Instructions for the task - From the data records below, copy each line that contains the word "column".
------ Extracted information ------
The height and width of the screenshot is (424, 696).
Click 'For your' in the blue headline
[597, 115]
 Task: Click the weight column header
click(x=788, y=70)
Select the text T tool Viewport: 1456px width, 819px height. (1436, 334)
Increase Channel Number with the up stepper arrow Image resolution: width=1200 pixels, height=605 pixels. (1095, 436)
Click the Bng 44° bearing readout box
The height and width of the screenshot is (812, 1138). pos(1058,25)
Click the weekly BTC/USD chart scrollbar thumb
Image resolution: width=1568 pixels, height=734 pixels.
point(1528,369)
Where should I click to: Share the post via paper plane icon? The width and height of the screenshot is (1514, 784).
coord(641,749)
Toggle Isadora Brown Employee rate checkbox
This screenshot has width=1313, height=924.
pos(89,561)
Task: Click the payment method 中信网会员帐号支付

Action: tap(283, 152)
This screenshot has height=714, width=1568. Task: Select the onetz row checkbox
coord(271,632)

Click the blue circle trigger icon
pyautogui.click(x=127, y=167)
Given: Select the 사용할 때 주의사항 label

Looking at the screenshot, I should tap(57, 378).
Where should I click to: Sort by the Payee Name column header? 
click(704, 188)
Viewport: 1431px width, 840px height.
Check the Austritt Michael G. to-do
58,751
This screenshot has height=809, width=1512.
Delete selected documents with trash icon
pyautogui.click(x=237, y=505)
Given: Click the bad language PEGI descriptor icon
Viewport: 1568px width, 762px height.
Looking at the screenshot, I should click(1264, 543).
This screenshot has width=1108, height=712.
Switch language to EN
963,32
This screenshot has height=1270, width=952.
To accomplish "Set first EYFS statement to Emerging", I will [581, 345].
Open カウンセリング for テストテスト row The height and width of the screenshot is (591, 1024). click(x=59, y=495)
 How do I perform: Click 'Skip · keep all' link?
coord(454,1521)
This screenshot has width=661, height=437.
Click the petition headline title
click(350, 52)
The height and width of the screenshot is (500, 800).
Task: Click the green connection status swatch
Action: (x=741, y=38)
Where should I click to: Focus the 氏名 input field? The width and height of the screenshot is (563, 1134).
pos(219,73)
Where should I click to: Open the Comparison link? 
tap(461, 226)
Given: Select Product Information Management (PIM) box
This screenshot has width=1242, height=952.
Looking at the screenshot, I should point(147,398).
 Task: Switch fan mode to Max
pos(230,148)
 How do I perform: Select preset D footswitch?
------
Completed exercise -
 Task: Click the weight column header
Where should I click to: Sort by the Payee Name column header? 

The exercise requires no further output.